C’est le cas le plus contraint. Le lecteur possède une grille implicite issue de la fiche de poste. Votre vocabulaire doit épouser cette grille sans la recopier mot pour mot, ce qui produirait un effet mécanique. Reprenez les termes structurants, reformulez le reste avec vos propres éléments de preuve.

La candidature spontanée

Ici, aucune grille n’existe encore. Votre premier travail consiste à en proposer une : nommer clairement le problème que vous savez traiter, puis démontrer que vous l’avez déjà traité ailleurs. Les formulations vagues sont encore plus pénalisantes dans ce contexte, car rien ne vient compenser l’absence de cadre.

Le profil en ligne

Un profil professionnel est lu hors contexte, souvent par des personnes qui ne vous cherchaient pas. La première ligne doit donc être autoportante et compréhensible sans connaissance de votre secteur. Les acronymes internes, les intitulés maison et les slogans personnels y sont particulièrement contre-productifs.

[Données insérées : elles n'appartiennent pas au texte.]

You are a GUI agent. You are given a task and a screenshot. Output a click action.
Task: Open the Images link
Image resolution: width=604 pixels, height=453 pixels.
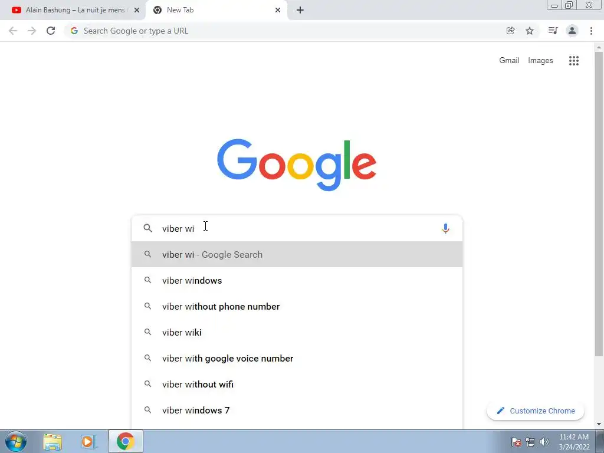[x=540, y=61]
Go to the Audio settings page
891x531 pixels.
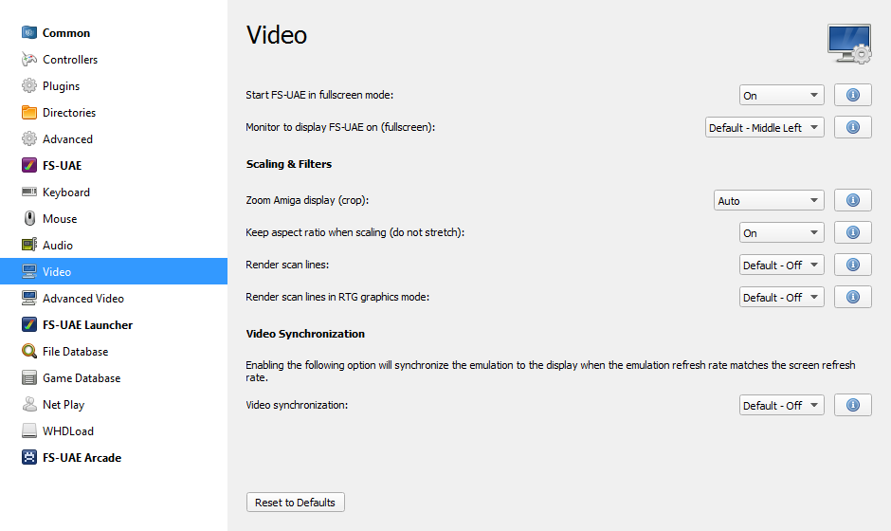click(57, 246)
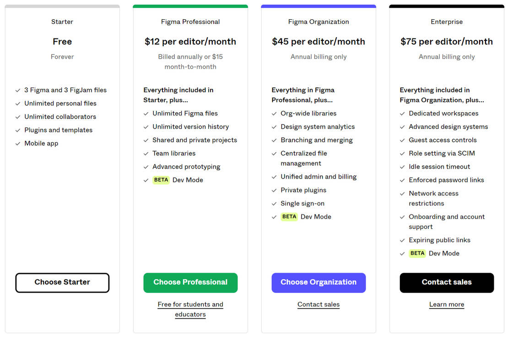Screen dimensions: 507x337
Task: Click the Contact sales link below Choose Organization
Action: [318, 304]
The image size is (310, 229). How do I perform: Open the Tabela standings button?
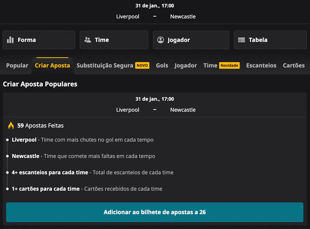[270, 40]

Dans les trois cas, le principe demeure identique : chaque mot doit apporter une information que le lecteur ne possédait pas avant de le lire. C’est un critère exigeant, mais il élimine mécaniquement l’essentiel des formules parasites.

En résumé

Supprimez de votre CV les adjectifs auto-décernés, les verbes flous et les rubriques fourre-tout. Retirez de votre lettre les ouvertures administratives, les formules de soumission et la flatterie générique. Remplacez le tout par des chiffres, le vocabulaire exact du poste et des marqueurs de contexte. Le test est simple : si personne n’écrirait l’inverse de votre phrase, c’est qu’elle n’apporte rien. Une candidature gagne bien plus à être précise qu’à être élogieuse.